Navigating Scientific Uncertainty Through Scripted Collaborative Argumentation: Effects on Conceptual Understanding, Critical Thinking, and Learning Engagement
摘要
Collaborative argumentation offers rich opportunities for sensemaking, yet its cognitive and epistemic demands can overwhelm students, especially when confronting the inherent uncertainty of socioscientific issues (SSIs). To address such challenges, this quasi-experimental study integrated explicit scripting with scientific uncertainty navigation to scaffold collaborative argumentation and investigated how it may influence fifth-grade students’ conceptual understanding, critical thinking, and learning engagement with SSIs. A total of 73 students from two intact classes at a rural primary school in China were assigned to either an experimental group (n = 37) or a control group (n = 36).
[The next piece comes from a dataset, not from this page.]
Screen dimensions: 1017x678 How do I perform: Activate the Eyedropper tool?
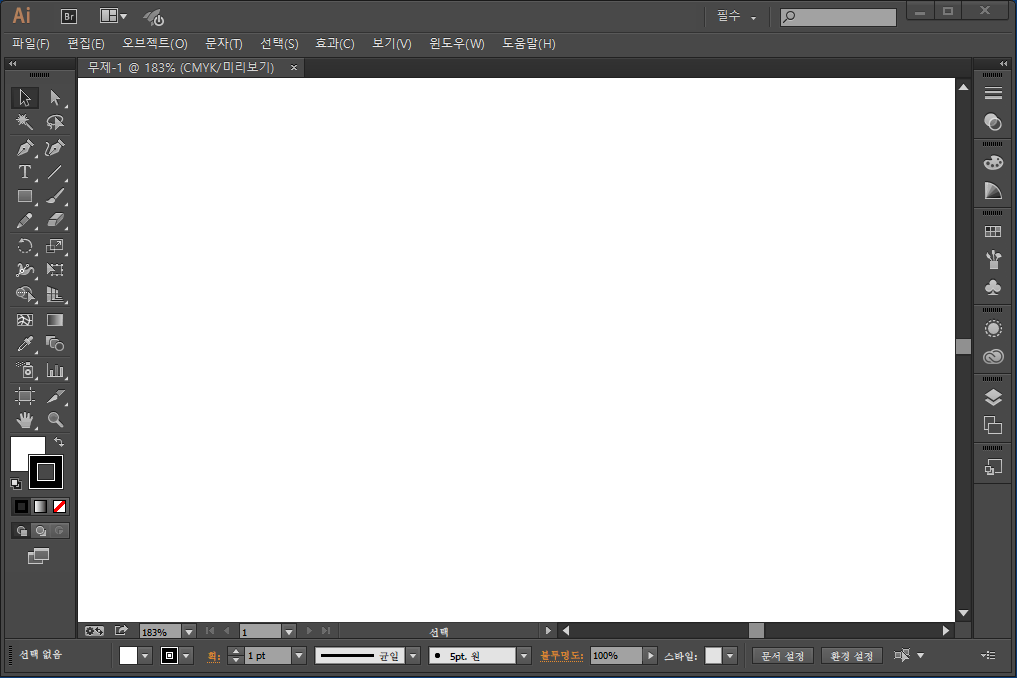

Over eight weeks, both groups engaged in two SSI units, food safety and global climate change, but only the experimental group received a stepwise collaboration script emphasizing identification, maintenance, and resolution of uncertainty, whereas the control group participated in unscripted argumentation. Quantitative data were collected through pre- and post-tests assessing conceptual knowledge, critical thinking dispositions, and dispositions toward uncertainty navigation. ANCOVA results revealed that, after the first SSI unit, no significant differences were observed except for conceptual understanding, but the experimental group significantly outperformed the control group on all outcome measures after the second unit. Qualitative interviews corroborated these findings, revealing a growing appreciation for uncertainty and improved collaboration as a result of scripting. The current findings indicate that scripting collaborative argumentation with explicit uncertainty navigation can foster deeper content learning, critical thinking, and engagement, particularly when students become accustomed to its norms over time, which offers important implications for future design of argumentation-based science instruction.